Le chômage des étrangers en situation régulière en France reste trop élevé : son taux est de 22% pour les étrangers hors Union européenne. Les étrangers vivent par ailleurs beaucoup des difficultés des banlieues : 20% des étrangers présents en France y habitent, alors que la population immigrée en France représente seulement 8% de la population totale.

Que montrent les expériences que vous illustrez aujourd’hui ? L’importance de l’apprentissage du français, de l’exercice d’un emploi, de la capacité donnée par le système français de se former et de progresser. En tant que ministre en charge de l’intégration des immigrés légaux, je fais de la langue, de l’emploi et de l’éducation mes trois priorités.

Le choix qu’a effectué le Jury me semble aussi illustrer des priorités qui s’imposent à nous en matière de développement solidaire. En particulier, dans un contexte de crise alimentaire, je note qu’il a mis en avant des initiatives qui visent à améliorer la sécurité alimentaire des populations, sans oublier la santé et la volonté d’entreprendre.

Mesdames et Messieurs,

Les trois prix qui forment le prix de l’intégration et du codéveloppement vont maintenant être remis. Chaque lauréat va recevoir un diplôme spécialement conçu pour lui, ainsi qu’une médaille gravée par la Monnaie de Paris.

Chaque lauréat recevra également une gratification financière de 3000 € pour les personnes physiques à 5000 € pour les associations ou les entreprises. Les lauréats du prix du codéveloppement qui ne peuvent être parmi nous aujourd’hui parce qu’ils sont à l’étranger se verront remettre dès que possible leur diplôme et leur médaille par l’Ambassadeur de France de leur pays.

Je souhaite à tous les lauréats de poursuivre leur vie ou leur action avec la même ambition. Je leur demande aussi de témoigner, d’expliquer comment ils s’en sont sortis, ce qu’ils ont fait, ce qui peut encore être amélioré. Je demande, enfin, aux autorités locales et à tous ceux qui sont écoutés de parler d’eux. L’intégration n’est pas seulement le résultat de l’action publique. C’est aussi le fruit d’une démarche collective qui concerne toute la société.
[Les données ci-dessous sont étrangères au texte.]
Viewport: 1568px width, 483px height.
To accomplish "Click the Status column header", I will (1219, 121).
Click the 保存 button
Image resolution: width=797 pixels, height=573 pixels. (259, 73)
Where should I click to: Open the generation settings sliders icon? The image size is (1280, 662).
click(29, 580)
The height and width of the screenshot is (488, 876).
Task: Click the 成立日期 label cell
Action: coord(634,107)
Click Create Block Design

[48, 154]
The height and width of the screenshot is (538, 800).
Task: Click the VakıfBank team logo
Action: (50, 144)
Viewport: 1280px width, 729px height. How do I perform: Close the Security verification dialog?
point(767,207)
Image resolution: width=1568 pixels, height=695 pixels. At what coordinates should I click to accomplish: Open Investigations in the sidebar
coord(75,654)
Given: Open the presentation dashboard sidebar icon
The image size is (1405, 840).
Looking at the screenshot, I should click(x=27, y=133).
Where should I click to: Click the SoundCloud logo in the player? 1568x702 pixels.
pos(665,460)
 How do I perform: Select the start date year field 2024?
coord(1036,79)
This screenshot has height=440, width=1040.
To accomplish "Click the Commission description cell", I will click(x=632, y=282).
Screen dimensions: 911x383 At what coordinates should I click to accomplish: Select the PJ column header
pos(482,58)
Pour conclure, j’aurai un mot pour les nombreux candidats dont les dossiers n’ont pu être retenus pour cette session du Prix. Qu’ils sachent qu’ils ont aussi mes encouragements et mon soutien. J’ai demandé aux préfets des départements concernés et aux ambassadeurs de France de mettre en valeur leurs parcours ou leurs actions. Pour eux, comme pour vous tous, le combat en faveur de l’intégration et du développement n’est pas terminé.